Если бы они, несколько поздно, спохватились и захотели с прежней быстротой и энергией идти на Париж, Дюмурье мог последовать за ними и окружить их, как только они забрались бы подальше.
Эти взгляды были в высшей степени верны и благоразумны. Но в лагере, где офицерам надоели лишения, а Келлерману было не очень приятно подчиняться высшей власти, и в Париже, где жители чувствовали себя отрезанными от главной армии, где не видели между собою и пруссаками никаких препятствий и даже встречали прусских улан на расстоянии пятнадцати лье от столицы, – не могли одобрить плана Дюмурье. Собрание, совет, решительно все сетовали на его упрямство, писали ему настоятельнейшие письма, требуя, чтобы он оставил свою позицию и отступил за Марну. Лагерь на Монмартре и армия между Шалоном и Парижем – вот двойная преграда, которой непременно требовали испуганные умы. «Уланы вас беспокоят? – писал Дюмурье. – Ну, убивайте их, это меня не касается.
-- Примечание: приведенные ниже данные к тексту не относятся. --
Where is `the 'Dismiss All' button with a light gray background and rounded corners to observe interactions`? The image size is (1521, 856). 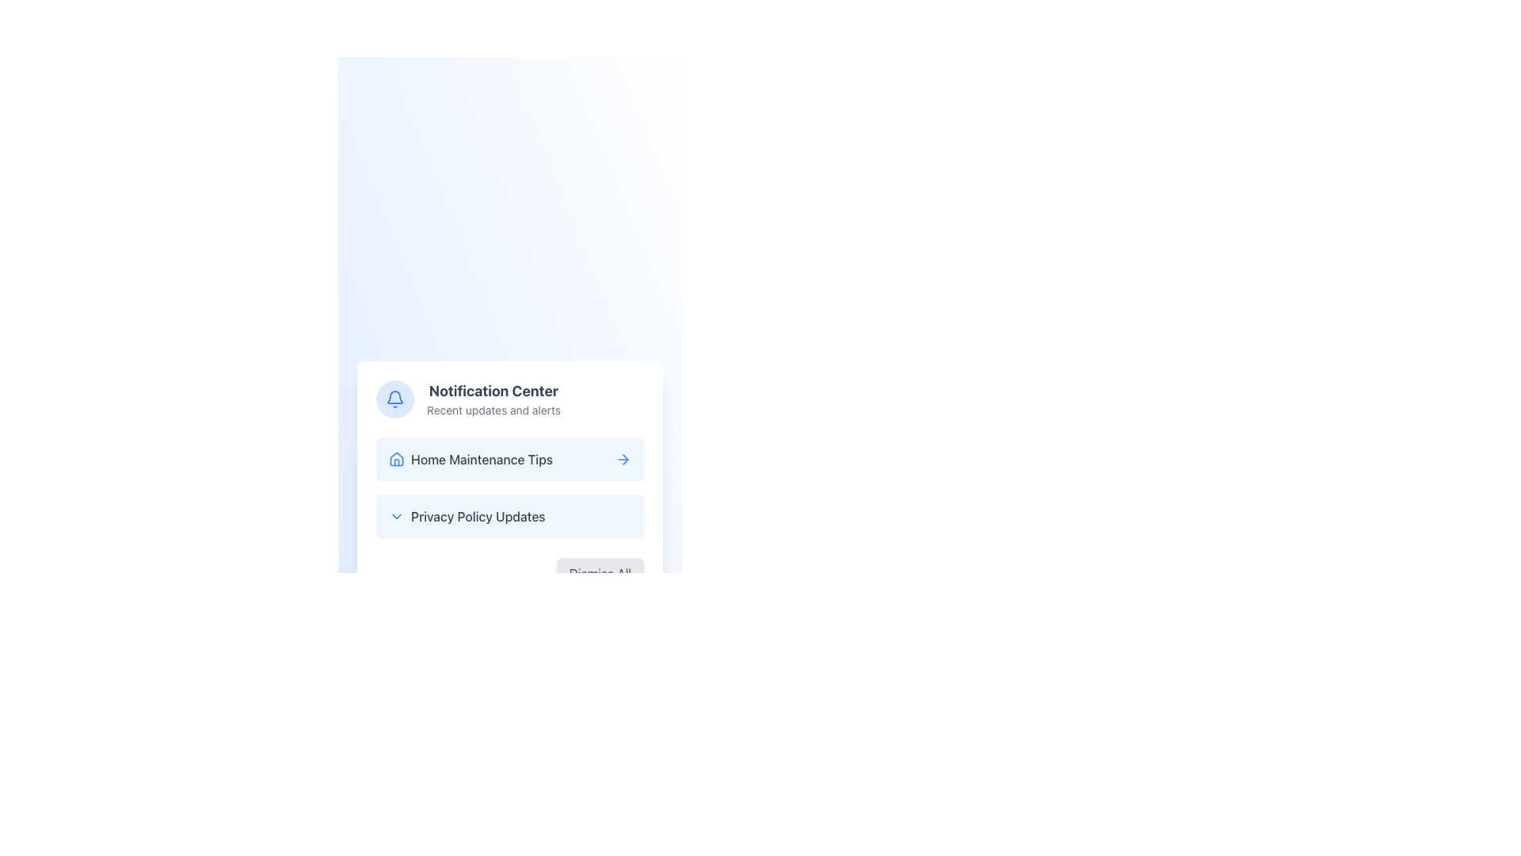 the 'Dismiss All' button with a light gray background and rounded corners to observe interactions is located at coordinates (599, 574).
Я не изменю своего плана из-за этой сволочи».
Но приказания и настояния не прекращались. В лагере офицеры беспрестанно отпускали замечания. Только солдаты, поддерживаемые веселостью генерала, – который не упускал случая пройтись по рядам, ободрить их, объяснить критическое положение пруссаков, – терпеливо переносили лишения. Однажды Келлерман собрался уже уйти, и Дюмурье вынужден был, подобно Колумбу, обещать сняться с лагеря, если по истечении определенного срока пруссаки не начнут отступление.